Reimplementing the bulk of std.meta iteratively

Andrei Alexandrescu SeeWebsiteForEmail at erdani.org
Tue Sep 29 14:41:00 UTC 2020


On 9/29/20 12:56 AM, Paul Backus wrote:
> The best we can hope for is to nail down a precise description of all 
> the fiddly corner cases, so that we know what D's semantics *actually* 
> are, rather than what the current spec pretends they are.

Definitely. I'd go even further and call that "survival". C++ has had 
tremendous success with meticulously documenting all of the odd things 
they baked in pre-standardization. And then it was a matter of updating 
things, and it all got better. Most importantly, there was and is a 
group of people who understood the vital importance of that.

> But even that 
> is likely to be infeasible in practice--who wants to volunteer to be the 
> one to go over, say, funcDeclarationSemantic with a fine-toothed comb, 
> especially after what happened to the last guy? [1]
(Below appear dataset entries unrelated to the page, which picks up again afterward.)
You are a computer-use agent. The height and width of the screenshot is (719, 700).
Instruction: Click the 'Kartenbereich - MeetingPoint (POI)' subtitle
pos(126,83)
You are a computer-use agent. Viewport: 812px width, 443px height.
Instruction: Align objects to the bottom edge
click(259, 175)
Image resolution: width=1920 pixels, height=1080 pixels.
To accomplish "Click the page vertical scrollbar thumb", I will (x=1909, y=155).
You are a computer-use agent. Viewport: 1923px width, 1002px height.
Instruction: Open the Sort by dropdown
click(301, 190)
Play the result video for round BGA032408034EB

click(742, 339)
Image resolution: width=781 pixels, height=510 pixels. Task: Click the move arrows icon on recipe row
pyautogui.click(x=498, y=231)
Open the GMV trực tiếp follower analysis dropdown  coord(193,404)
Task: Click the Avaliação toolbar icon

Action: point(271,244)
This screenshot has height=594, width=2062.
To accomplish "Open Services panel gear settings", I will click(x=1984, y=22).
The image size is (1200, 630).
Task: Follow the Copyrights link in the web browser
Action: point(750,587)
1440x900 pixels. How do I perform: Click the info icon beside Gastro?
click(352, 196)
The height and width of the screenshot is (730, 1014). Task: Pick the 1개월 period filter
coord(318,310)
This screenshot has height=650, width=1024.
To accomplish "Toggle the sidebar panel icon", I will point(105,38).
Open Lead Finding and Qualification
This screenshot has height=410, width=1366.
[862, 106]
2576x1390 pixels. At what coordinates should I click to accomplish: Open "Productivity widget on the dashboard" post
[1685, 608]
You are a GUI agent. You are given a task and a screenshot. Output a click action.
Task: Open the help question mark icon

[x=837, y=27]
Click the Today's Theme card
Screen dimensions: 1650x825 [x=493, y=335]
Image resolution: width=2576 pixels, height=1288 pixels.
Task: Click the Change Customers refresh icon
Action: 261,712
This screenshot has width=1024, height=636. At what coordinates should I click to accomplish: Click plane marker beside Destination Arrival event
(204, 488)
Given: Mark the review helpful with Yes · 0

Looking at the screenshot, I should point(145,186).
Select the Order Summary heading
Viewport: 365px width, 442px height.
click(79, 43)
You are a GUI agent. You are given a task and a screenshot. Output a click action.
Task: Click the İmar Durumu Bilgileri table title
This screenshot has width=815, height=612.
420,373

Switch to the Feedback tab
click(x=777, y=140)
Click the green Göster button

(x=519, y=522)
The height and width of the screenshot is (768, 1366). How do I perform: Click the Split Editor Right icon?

Actually Walter made a lot of efforts to do that, too, as he very well 
understands the importance of correct specification. But nobody cared 
about his related PRs, which probably are flapping in the wind to this 
day. He has some work on defining the object model, too, which has also 
been ignored. A kernel of 3-5 strong souls to commit to this would be 
very necessary. Walter can't do all of this alone. Now he can't even do 
it formally because of the "no single person" rule.

I should add I've been unfairly harsh about Walter's inclination to do 
tricks in the compiler. That applies a lot more to the early days than 
now. As of now our views are aligned to a large proportion on core 
language vs. library features.

> The fact is, there's no incentive for anyone to do this kind of work 
> other than masochism and sheer stubbornness. The amount of effort it 
> would take, and the amount of time that would pass before you saw any 
> benefit, are simply too high. We can talk about principles and good 
> engineering all we want, but we can't expect people to voluntarily act 
> against their own interest.
> 
> Maybe we can make some improvements at the margins, but my prediction is 
> that the overwhelming majority of D's complexity is here to stay, 
> whether we like it or not. The best we can do is try to offer enough 
> positive value to D programmers to offset its negative effects. And if 
> it doesn't work out, well, there's always Rust. ;)

I think things can be managed, but documentation and control are a must. 
FWIW I don't think Rust fares that well in that area - it's a very 
complex language, with the complexity mostly in the wrong places leaving 
mediocre handling of all that's interesting, and its rigorous 
documentation is greatly outmatched by its marketing brochures.